## SOURCE PASSAGE
In the June 16 edition of The New York Times, opinion columnist Bret Stephens, formerly of The Wall Street Journal, penned a piece in which his dissimulation is only surpassed by his intentional, seemingly gleeful, offensiveness to tens of millions of Americans. Some have claimed that Stephens' article is satire, an overly generous characterization. The only thing Stephens isn't serious about is his call to deport Americans en masse, and his contempt for the average American is well-established. It's no joke.

Immigration and Crime

Stephens makes several arguments in support of his thesis that “So-called real Americans are screwing up America.” None of these arguments are credible. Case in point, he cites a Cato report that “nonimmigrants are incarcerated at nearly twice the rate of illegal immigrants, and at more than three times the rate of legal ones.”

## CHECK YOUR UNDERSTANDING
1. From the passage about Bret Stephens's column, copy the text from "In the June" up to and including "It's no joke.".
2. According to the passage about Bret Stephens's column, which newspaper did Stephens write for before The New York Times?
3. Continue the passage about Bret Stephens's column from the point where it stops.

## DATA PROVIDED
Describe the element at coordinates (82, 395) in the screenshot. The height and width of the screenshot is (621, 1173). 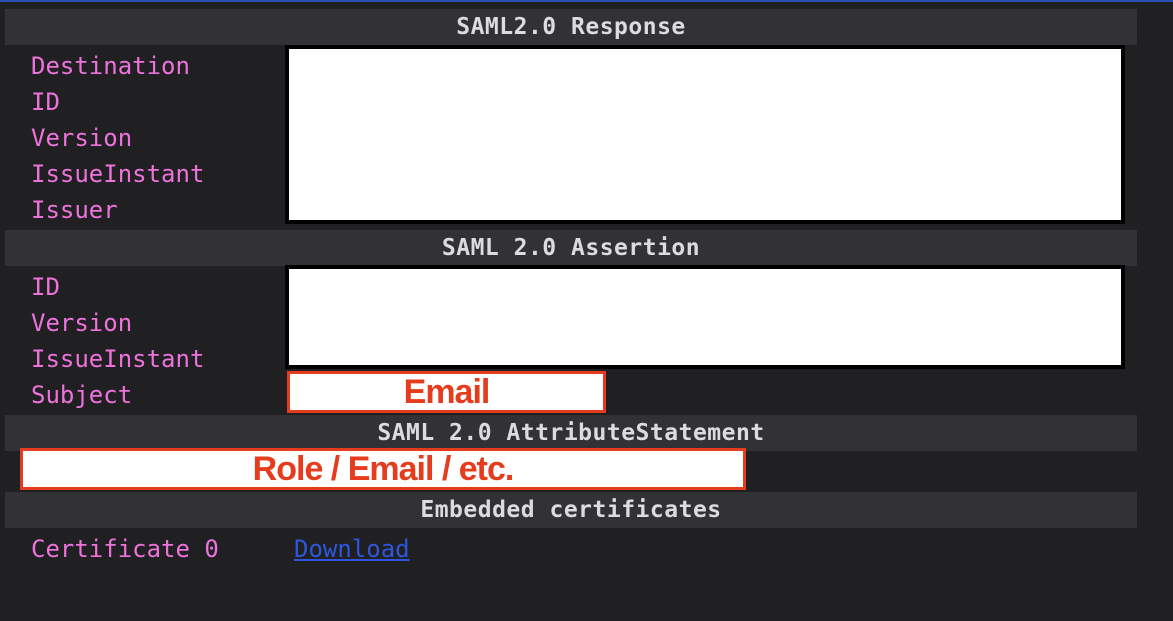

## RESPONSES PER TASK
1.
In the June 16 edition of The New York Times, opinion columnist Bret Stephens, formerly of The Wall Street Journal, penned a piece in which his dissimulation is only surpassed by his intentional, seemingly gleeful, offensiveness to tens of millions of Americans. Some have claimed that Stephens' article is satire, an overly generous characterization. The only thing Stephens isn't serious about is his call to deport Americans en masse, and his contempt for the average American is well-established. It's no joke.

2. The Wall Street Journal

3.
Anyone who follows immigration issues closely is used to hearing Cato cited by immigration expansionists, and objective observers know that Cato (specifically Alex Nowrasteh) routinely manipulate data to fit their narrative – to the point where Cato has lost credibility on the issue outside of writers for major media outlets like The New York Times, who will never fact-check those with whom they are in ideological agreement.

On the issue of crime and immigrants, Cato, and Stephens, point to incarceration rates because doing so fits their narrative. Aside from the fact that there are no reliable data on the legal status of foreign-born inmates, looking only at incarceration rates ignores some important facts.

First, non-natives who are prosecuted for crimes are much more likely to be removed from the country, especially illegal aliens, rather than being housed in correctional facilities in the United States. Those foreign-born who are jailed long-term in the United States are most often those who have committed violent crimes, and who will generally be removed from the United States after they serve their sentence.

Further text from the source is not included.